3.5. Heterogeneous Ensemble Strategy
This study evaluates four homogeneous ensemble models, random forest, XGBoost, LightGBM, and CatBoost, each employing distinct modeling strategies that result in unique decision boundaries. As shown in
Figure 5, random forest exhibits relatively smooth decision boundaries with clear separation lines, indicating stable performance across most regions, although occasional misclassifications may occur. XGBoost demonstrates smoother decision boundaries and superior classification performance, particularly in densely populated data regions; however, it may overfit in sparse data areas. LightGBM, characterized by more complex decision boundaries, showcases high flexibility and sensitivity to detail, enabling the capture of intricate patterns, but also increasing susceptibility to overfitting at boundaries. CatBoost’s decision boundaries resemble those of XGBoost, showing stable performance in dense regions, while effectively avoiding overfitting in sparse areas. Given the unique strengths and limitations of each model, this study proposes a heterogeneous ensemble approach. By integrating the predictions from these models, the goal is to construct an ensemble with overall superior performance. This approach is expected to deliver more accurate and robust classification results across varying data distribution conditions, combining the individual advantages of each model, while mitigating their weaknesses.

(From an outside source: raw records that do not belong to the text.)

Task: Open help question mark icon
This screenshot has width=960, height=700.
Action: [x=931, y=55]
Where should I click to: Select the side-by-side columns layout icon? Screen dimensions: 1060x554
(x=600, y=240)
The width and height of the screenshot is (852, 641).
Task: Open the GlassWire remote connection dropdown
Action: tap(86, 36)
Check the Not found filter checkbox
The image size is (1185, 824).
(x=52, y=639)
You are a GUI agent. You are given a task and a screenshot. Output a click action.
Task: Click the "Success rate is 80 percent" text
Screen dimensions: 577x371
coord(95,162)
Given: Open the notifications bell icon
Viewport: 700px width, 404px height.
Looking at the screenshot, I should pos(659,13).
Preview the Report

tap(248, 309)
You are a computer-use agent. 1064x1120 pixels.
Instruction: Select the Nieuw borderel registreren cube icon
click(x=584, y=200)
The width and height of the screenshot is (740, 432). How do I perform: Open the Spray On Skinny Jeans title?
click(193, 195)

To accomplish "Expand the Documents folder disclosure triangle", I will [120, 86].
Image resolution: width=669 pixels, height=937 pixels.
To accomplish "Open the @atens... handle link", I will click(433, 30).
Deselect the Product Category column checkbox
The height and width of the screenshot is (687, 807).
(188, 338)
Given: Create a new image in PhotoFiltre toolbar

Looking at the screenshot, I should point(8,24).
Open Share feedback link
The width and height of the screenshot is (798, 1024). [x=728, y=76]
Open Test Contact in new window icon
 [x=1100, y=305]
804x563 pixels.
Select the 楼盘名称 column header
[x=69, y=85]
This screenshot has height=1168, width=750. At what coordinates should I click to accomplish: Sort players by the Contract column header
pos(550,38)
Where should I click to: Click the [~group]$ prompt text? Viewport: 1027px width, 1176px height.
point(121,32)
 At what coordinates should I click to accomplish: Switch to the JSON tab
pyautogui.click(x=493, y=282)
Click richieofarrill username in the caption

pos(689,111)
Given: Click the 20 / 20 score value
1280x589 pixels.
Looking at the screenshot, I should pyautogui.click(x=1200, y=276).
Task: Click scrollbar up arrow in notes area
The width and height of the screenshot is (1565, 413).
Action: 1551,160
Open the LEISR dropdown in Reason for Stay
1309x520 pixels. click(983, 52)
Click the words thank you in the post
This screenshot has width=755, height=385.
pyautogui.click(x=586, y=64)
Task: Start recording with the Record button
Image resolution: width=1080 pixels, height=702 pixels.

Bagging, short for bootstrap aggregating, is an ensemble learning technique, designed to enhance predictive performance by reducing model variance. The core idea of bagging is to generate multiple subsets from the original dataset through random sampling with replacement, to train a base model on each subset, and combine their predictions using averaging (for regression tasks) or voting (for classification tasks). This process aims to improve the stability and accuracy of predictions by mitigating overfitting and enhancing generalization. In this study, a bagging strategy is employed to integrate the random forest, XGBoost, LightGBM, and CatBoost models, leveraging the strengths of each to enhance classification accuracy and stability. A soft voting strategy is utilized to make the final decision in classification tasks by combining the predicted probabilities from multiple base classifiers. In regard to soft voting, each classifier outputs a probability distribution reflecting the likelihood of a sample belonging to each class. These distributions are then weighted and averaged, typically with equal weights, although adjustments can be made based on individual classifier performance. The class with the highest combined probability is selected as the final prediction. The advantage of soft voting lies in its ability to utilize the full predictive probability information from each classifier, rather than relying solely on hard classification results. This approach not only improves classification accuracy and stability, but also generates smoother decision boundaries, making it particularly effective for handling complex classification problems.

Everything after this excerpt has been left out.